Harry Hobbs, an expert in public law and Indigenous rights at the University of Technology Sydney, agreed that the case could be “significant”.
If the court ruled in favour of Love and Thoms, “it would reflect (and continue) a profound shift in state approaches towards Aboriginal people,” Hobbs told BuzzFeed News. He said the constitution initially excluded Indigenous people from the political community in a number of ways. A victory for Love and Thoms “would recognise that Aboriginal people cannot be regarded as not belonging to and within the community,” he said.
It would come nearly 30 years after the High Court recognised in the Mabo case that Aboriginal people have special land rights stemming from their traditional laws and customs.
The High Court has never considered whether an Aboriginal person can be an alien, and we know “very little” about the boundaries in this area because there have been relatively few previous cases about citizenship and aliens, Pillai said.
“It will be a landmark decision that clarifies whether we have a constitutional community in Australia, and the boundaries of what aliens are constitutionally,” she said. “We haven’t had a big case in this area for 20 to 30 years.”
The submissions point out that Aboriginal people have been in Australia for tens of thousands of years.
“For descendants of Australia’s first peoples, an indelible part of the Australian community, to be ‘aliens’ for the purposes of Australia’s constitution, is antithetical to their indigeneity and to the social, democratic and political values which underpin and are protected by the constitution,” the plaintiffs say in their submissions. “The concept of Aboriginality is inconsistent with the concept of alienage.”
Pillai says the plaintiffs’ argument was not overly radical.
“In fact, the argument doesn’t seek to overturn any previous High Court decisions,” she said. The court has previously commented on what an alien is, but the lawyers say the definition did not consider people in Love and Thoms’ circumstances.
The submissions use the three-pronged definition of Aboriginality, which looks at self-identification, descent and community acceptance. This test has been used since the 1980s and is generally accepted by Indigenous peoples. Under the test, it does not matter where the person was born or if one of their parents is not Indigenous.
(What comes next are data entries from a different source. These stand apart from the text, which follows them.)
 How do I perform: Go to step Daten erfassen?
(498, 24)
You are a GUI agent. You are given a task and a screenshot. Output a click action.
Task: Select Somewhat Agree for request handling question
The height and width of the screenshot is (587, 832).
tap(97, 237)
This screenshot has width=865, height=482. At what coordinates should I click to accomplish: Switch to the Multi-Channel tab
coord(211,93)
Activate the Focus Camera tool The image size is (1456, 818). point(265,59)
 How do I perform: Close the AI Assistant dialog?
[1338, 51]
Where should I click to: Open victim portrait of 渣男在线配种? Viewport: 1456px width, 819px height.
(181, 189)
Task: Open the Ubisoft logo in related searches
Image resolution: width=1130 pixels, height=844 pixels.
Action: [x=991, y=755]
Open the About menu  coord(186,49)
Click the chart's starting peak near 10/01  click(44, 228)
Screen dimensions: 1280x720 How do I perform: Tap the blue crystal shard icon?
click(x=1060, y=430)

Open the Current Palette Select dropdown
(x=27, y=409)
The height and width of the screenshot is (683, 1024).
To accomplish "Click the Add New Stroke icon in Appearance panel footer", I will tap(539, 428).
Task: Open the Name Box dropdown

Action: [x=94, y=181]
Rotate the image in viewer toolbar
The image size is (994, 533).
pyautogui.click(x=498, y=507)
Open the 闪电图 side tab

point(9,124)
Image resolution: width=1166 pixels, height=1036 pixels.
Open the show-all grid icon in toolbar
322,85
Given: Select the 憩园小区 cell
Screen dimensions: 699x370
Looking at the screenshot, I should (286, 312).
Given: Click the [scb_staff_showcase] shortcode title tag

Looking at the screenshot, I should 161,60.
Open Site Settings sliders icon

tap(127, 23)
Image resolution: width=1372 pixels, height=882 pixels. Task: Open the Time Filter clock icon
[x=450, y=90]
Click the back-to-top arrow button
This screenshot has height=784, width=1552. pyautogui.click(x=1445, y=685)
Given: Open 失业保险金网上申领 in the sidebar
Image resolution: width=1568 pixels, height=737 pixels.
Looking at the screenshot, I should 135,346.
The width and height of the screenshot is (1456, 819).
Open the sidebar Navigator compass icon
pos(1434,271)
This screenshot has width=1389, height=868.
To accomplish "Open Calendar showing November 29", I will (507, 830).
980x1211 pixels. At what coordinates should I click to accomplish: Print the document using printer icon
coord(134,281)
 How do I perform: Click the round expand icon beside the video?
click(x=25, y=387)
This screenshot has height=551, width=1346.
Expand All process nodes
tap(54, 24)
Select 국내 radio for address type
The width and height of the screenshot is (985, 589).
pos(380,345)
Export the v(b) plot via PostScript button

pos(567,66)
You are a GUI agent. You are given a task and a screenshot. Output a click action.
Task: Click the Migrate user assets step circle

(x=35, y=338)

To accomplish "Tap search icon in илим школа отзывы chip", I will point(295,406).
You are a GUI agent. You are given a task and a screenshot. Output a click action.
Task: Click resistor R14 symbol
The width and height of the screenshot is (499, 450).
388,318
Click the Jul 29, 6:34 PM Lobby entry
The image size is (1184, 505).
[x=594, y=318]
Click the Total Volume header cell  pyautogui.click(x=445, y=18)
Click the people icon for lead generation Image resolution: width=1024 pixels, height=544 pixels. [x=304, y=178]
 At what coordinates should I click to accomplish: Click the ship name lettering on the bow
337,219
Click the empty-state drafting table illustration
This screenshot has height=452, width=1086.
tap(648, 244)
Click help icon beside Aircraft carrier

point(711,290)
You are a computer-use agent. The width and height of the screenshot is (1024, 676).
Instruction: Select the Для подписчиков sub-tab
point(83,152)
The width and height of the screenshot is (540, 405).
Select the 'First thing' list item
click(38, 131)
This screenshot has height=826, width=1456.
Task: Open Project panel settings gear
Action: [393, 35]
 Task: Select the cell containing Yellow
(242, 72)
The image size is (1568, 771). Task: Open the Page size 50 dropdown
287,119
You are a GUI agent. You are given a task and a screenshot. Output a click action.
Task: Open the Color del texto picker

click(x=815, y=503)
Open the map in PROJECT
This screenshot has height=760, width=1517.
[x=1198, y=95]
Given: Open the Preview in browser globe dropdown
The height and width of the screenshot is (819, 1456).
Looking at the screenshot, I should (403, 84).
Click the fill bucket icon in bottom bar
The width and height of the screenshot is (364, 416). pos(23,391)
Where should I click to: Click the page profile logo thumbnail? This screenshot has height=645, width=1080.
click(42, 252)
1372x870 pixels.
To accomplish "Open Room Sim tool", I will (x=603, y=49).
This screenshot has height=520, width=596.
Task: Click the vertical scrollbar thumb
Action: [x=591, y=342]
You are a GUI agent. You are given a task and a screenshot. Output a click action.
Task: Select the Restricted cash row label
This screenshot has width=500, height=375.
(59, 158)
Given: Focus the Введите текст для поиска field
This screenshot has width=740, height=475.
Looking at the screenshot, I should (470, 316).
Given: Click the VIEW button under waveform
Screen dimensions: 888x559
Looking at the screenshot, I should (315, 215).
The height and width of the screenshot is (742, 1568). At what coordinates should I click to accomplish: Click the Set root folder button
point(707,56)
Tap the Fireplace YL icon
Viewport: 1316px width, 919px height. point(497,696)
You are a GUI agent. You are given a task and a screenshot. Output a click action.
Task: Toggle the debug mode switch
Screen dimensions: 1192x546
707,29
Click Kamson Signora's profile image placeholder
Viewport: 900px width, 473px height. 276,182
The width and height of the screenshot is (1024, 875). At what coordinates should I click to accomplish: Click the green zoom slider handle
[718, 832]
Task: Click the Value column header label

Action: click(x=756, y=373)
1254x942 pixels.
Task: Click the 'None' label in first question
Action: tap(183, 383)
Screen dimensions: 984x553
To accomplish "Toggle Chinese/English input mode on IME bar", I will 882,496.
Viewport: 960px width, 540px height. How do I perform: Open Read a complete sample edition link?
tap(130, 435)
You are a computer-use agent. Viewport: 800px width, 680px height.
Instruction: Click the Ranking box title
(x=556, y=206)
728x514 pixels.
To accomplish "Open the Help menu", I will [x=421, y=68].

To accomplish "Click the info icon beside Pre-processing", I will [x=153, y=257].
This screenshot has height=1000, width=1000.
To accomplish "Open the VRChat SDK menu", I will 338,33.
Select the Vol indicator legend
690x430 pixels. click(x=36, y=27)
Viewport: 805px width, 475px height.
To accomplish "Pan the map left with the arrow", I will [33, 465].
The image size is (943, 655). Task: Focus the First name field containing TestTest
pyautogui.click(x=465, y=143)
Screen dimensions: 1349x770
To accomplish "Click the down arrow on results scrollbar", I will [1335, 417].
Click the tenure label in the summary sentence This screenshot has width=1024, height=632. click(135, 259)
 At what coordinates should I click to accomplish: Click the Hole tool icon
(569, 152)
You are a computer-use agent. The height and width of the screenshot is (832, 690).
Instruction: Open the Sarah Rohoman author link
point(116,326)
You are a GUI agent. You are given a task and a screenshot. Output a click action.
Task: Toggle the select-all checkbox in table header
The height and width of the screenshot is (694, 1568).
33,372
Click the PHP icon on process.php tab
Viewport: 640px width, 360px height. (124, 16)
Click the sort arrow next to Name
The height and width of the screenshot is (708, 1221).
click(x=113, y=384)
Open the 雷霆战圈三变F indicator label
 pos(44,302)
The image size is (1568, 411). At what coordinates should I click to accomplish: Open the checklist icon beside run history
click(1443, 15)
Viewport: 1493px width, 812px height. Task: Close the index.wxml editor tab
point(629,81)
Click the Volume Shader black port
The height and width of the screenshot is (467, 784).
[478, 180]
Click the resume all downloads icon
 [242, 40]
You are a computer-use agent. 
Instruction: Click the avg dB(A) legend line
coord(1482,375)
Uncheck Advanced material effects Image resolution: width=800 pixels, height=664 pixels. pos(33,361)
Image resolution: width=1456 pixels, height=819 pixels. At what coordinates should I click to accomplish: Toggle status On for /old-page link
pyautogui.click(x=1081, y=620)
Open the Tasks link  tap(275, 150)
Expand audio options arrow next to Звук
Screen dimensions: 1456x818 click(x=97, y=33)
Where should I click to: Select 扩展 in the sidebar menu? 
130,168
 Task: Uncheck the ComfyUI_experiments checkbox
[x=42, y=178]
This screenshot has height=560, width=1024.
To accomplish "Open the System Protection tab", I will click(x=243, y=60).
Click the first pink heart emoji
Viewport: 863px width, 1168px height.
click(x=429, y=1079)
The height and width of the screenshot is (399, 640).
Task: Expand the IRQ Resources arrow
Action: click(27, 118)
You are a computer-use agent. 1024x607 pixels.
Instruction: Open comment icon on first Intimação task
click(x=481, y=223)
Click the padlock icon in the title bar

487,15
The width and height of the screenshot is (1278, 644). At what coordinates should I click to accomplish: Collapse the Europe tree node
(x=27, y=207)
“An Aboriginal Australian person’s descent from other Aboriginal Australians, self-identification and community acceptance is so closely connected with being ‘Australian’ (as that concept is ordinarily understood) to take an Aboriginal Australian beyond the reach of the aliens power,” the submissions argue.
In Thoms’ case, the lawyers also say considering him an “alien” would mean the government could deprive him of the ability to use his native title rights.
If Thoms and Love win, they will be “non-alien, non-citizens”, a category the High Court has previously recognised for some non-citizens who are British subjects. A non-citizen, non-alien would not be able to vote, serve on a jury, or apply for certain public service jobs. But they also would not be able to be deported.
If they succeed, Thoms will be released from detention. Love is seeking $200,000 for false imprisonment.
The lack of previous cases make this one hard to predict. As well, the constitution does not give the judges a lot of text to interpret.
“You’ve got a text that is very sparse and was written a long time ago,” said Pillai. “It’s their job to work out the limits.
“It’s a situation where there’s an inescapable political dimension to it, and an inescapable moral dimension to it as well, and neither of those are territory that the court likes to actively advance into,” Pillai said. “But it’s looming in this case, it’s inescapable in the terrain.”
The case is likely to be heard next month.